The Ningbo city government announced Sunday evening that they and the project's investor — the state-owned petrochemical company Sinopec — had "resolutely" agreed not to go ahead with the expansion, China News Service said.
The sporadic demonstrations that began last week grew into a full-blown protest over the weekend with thousands of citizens joining in, leading to clashes between protesters and the police. The residents objected to the construction of a paraxylene facility at the plant.
Protesters including the elderly and children as well as some socially conscious pet poodles marched the streets of the city to register objection shouting slogans like "Protect Ningbo" and "Return my health."

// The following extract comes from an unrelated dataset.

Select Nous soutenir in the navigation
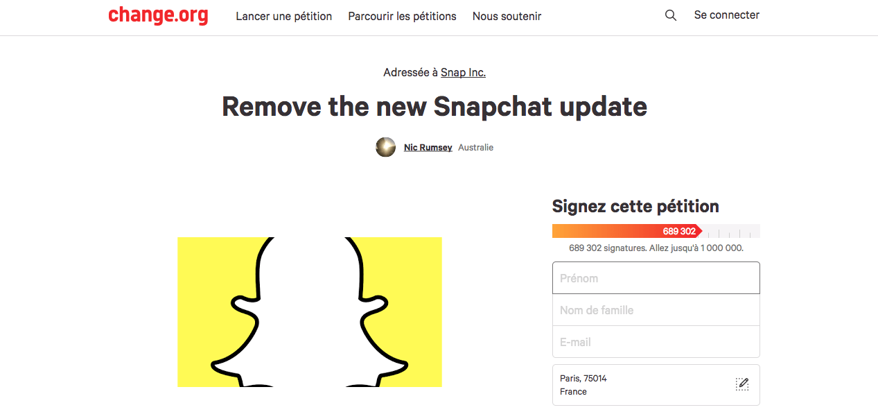The width and height of the screenshot is (878, 412). pyautogui.click(x=507, y=16)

Ningbo's Communist Party chief Wang Huizhong and Mayor Liu Qi reportedly held discussions with residents of the city’s Zhenhai district Saturday night.
The protests, over the planned expansion of the Ningbo Petrochemical Economic and Technical Development Zone in the Zhenhai District with a combined investment of nearly 55.8 billion yuan ($8.8 billion) is the latest this year as residents fear health risks from severe environmental pollution.

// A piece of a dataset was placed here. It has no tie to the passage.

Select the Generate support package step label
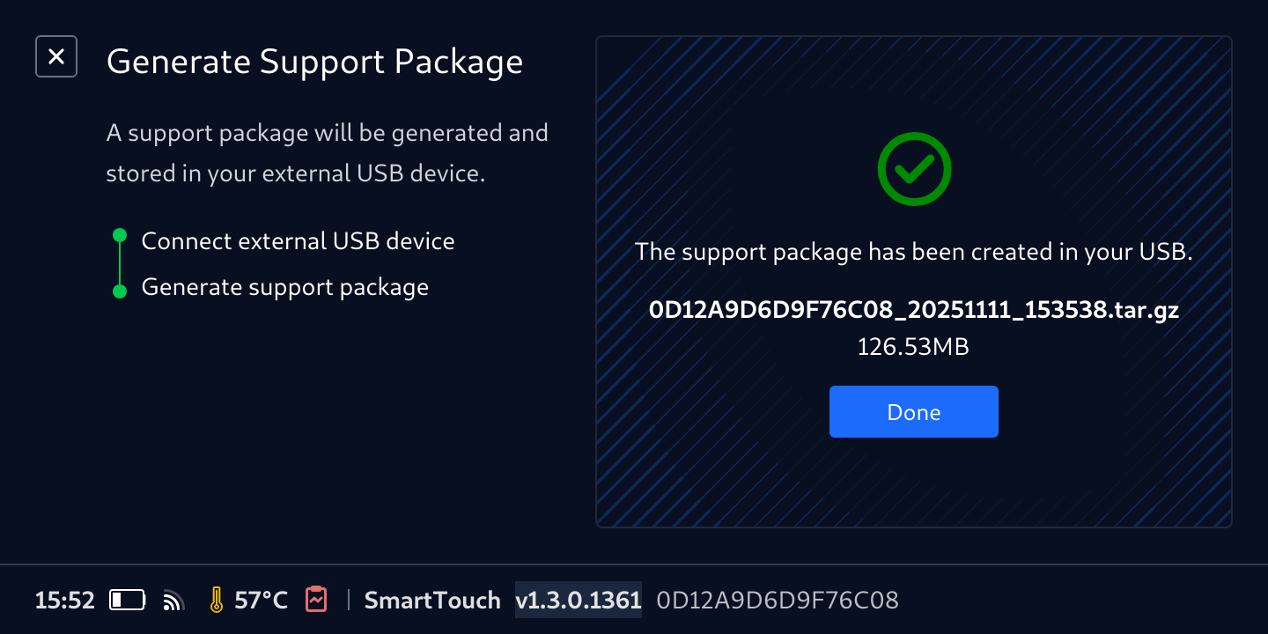Screen dimensions: 1268x634 click(284, 287)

A research comparing cancer statistics of 2009 with the data of the previous two years had indicated that malignant tumors were the main cause of death in the Zhenhai district.
The local administration said Sunday that refining at the factory would stop for the time being while a scientific review is conducted.
Plans to build a paraxylene plant in the northeastern port of Dalian were also cancelled in August last year following mass protests.
Chinese newspaper commentaries on the issue highlighted the underlying mistrust of the people in the government.
"The rapid rise in the number of environmental protests points to two conflicting tendencies: citizens' awakening environmental awareness and some local authorities' obsession with economic growth, even if it comes at the cost of the environment,” China Daily wrote.
“The conflicts that have arisen between residents and local governments, some of which have even developed into riots, show that some local leaders still need to acquaint themselves with the notion that residents' right to a healthy environment must be adequately respected,” the newspaper said.
The editorial in Global Times, run by Communist Party’s People’s Daily, sided with the government saying that “protests need to be prevented from influencing the projects already under operation.”
“China's growing middle class has a strong awareness of environmental protection and is growingly increasingly concerned about their immediate interests. The establishment of heavy chemical projects has reached a deadlock,” it said, referring to recurring protests similar to that at Ningbo.
“The protests against chemical projects are not political in nature. Therefore, when setting up new regulations, the authorities should pay enough attention to compensation for locals. As long as their interests are properly protected, public attitudes toward heavy chemical programs will change,” the Global Times said.